Within seconds of his escape, all the individual pairings had grouped together into three concentric circles with the Masked King at the very centre. With all circles running in loops around him, the faceless sentinel simply held his arms out and let the spores of pestilence do their work. In three blinks of the eye, every single dancer had succumbed to his touch. Everyone was a skeleton.
With that, the music ended and everyone fell to the ground, leaving the Masked King alone in the centre. Surveying his work around him, the King caught sight of the unscathed Reuben and hurled his tentacles out at him. Reuben was too far away for them to take him into their grasp and so they groped at nothing, searching in vain for a new host to latch onto.

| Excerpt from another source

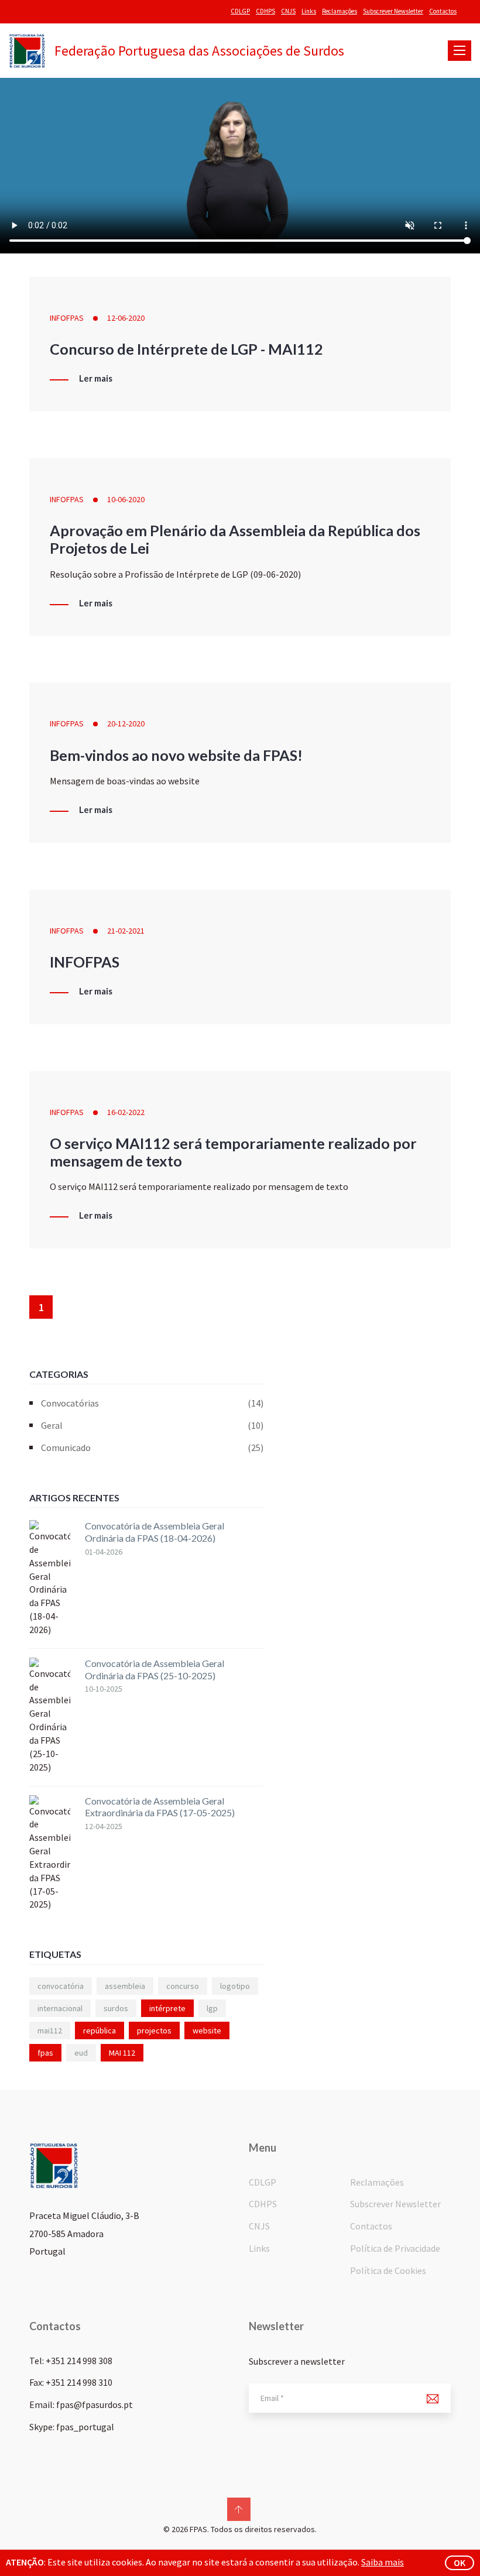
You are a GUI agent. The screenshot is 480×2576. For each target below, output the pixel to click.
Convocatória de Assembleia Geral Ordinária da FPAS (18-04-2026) (154, 1531)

Suddenly, he heard a thud. He looked and saw that the band had collapsed into corpses. He looked back to the dance floor. The Masked King had vanished. As had all the skeletons. In their place remained only the hundreds of naïve souls that had succumbed to the dance. He saw their faces lying flat on the floor.
Lily-Jean was dead.
The Brave King, David Deveraux, was dead.
The Shield King, Bobby Fisher, was dead.
The Holy King, God’s Chosen Saviour, Billy Douglas, was dead.
The Last Haven was no more. The sea had swallowed the Ark.